Tonight’s finale felt less like a season finale and more like the end of a series. And if it were just the end of the series I’d probably have loved it. No, the concept of the Mikaelson’s (especially Klaus and Elijah) being separate forever doesn’t sit that well with me, but if it were the end I could learn to live with it. However, the beautiful emotions of the finale were sullied by the fact that it is coming back next season.

Splitting them up is actually a devastatingly beautiful end for this show, but now it’s no longer an option. Because they’ve done it and the emotion of it will be lost when the series returns next year finding an inevitable way to reunite the Mikaelson’s together again in New Orleans; all curses, spells and amnesia broken.

Instead Plec has opted to use what could have been a suitable series finale as a season finale that justifies yet another time jump. Time jumps have become a crutch for Plec, so much so that by the time “TVD” came to a close I didn’t even know what year it was supposed to be.

A time jump for this show now means years lost of Rebekah and Marcel’s epic romance, heartbreaking separation we won’t see any of and most notably the loss of young actress Summer Fontana. Considering their casting for a love interest for Hope, it’s doubtful Fontana will be returning next season seeing as seven-year-olds don’t have love interests. Child actors coming into a show in the middle tend to not go well, but Fontana stood out all season long as a stellar performer and will be missed.

And then there’s Elijah. Beautiful, kind and flawed Elijah; again were this the end of the series I could be pleased with him getting to start completely fresh, even if it’s technically the worst trope in the world amnesia, and have a peace this life has never granted him. I’d be at peace with it even though it means splitting up Klaus and Elijah, whose relationship has been the ultimate standout of the shows entire run for me (nothing quite gets me in tears like the two of them sharing an emotional brotherly moment). Instead he’ll only experiences a few years of peace till it all comes crashing down around him.

And then of course there’s his relationship with Hayley. The relationship ending is one thing, Elijah wasn’t wrong they truly were doomed from the start, but Plec’s reasoning behind splitting them up, the hypocrisy of her calling it toxic after an incident that was entirely out of Elijah’s control while she allowed so many other actually toxic couples to receive happy endings (i.e. Delena, Kolvina, Klaroline one day inevitably). She did to them the similar thing that she did to actually healthy couple Josh and Aiden a few seasons back and to Steroline and Bonenzo on “TVD.” She allowed them to be given endless foreshadowing to a happily ever after, a way out and then blew it up for no actual apparent reason. But instead of killing off one half of this couple, she called him a monster and gave him amnesia. Elijah as a character deserves better than that.

But you can’t not give props to Daniel Gilles for working with the material he was given. That man never ceases to act the hell out of all he has, even if it’s nonsense.

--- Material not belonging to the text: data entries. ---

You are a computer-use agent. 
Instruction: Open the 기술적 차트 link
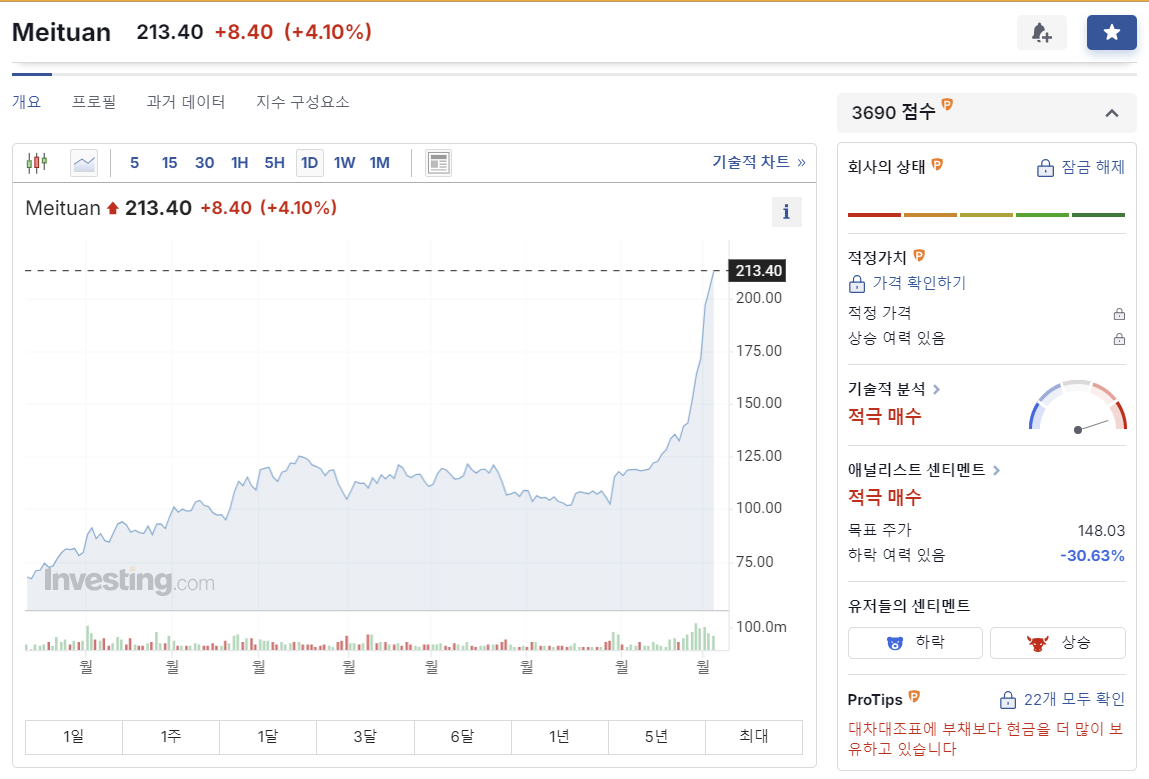pyautogui.click(x=752, y=162)
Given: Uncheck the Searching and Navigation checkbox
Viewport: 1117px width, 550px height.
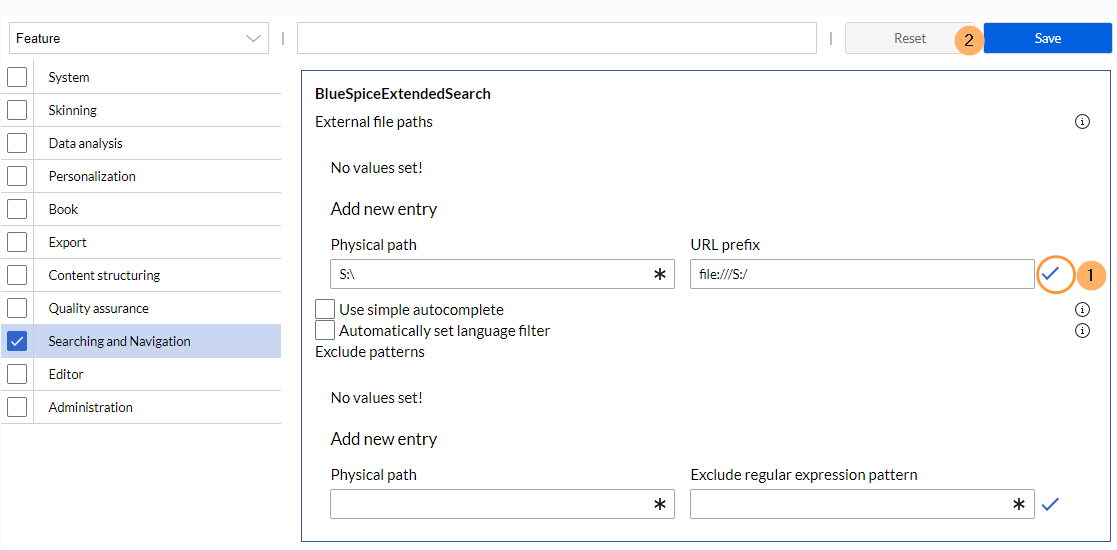Looking at the screenshot, I should click(x=17, y=341).
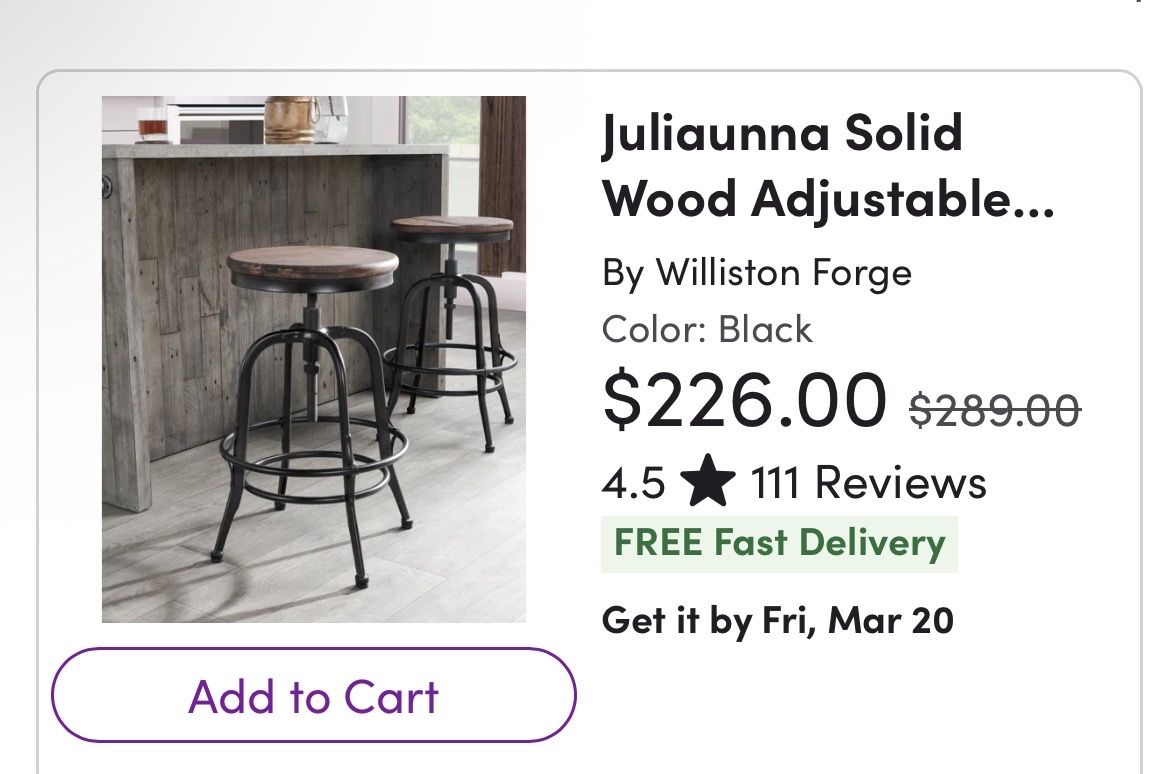Viewport: 1169px width, 774px height.
Task: Tap the FREE Fast Delivery badge
Action: (x=779, y=543)
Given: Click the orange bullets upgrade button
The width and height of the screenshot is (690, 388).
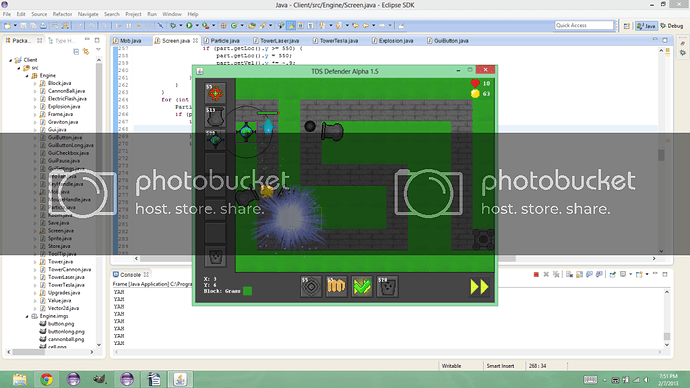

The season was incredible to a point, but then Plec’s focus came back and Michael Narducci was already halfway out the door and instead of the story he spent all season crafting Plec set up a finale that felt too final for her fifth season. Narducci will be deeply missed next season that’s for sure.

I won’t quit watching it, I’ve loved too many of these characters for too long to do that, but I do hope that next season is its final. The end won’t be as satisfactory as this one could have been as an end, but at least then it’s only 13 more episodes where Plec can bulldoze over everything that’s good.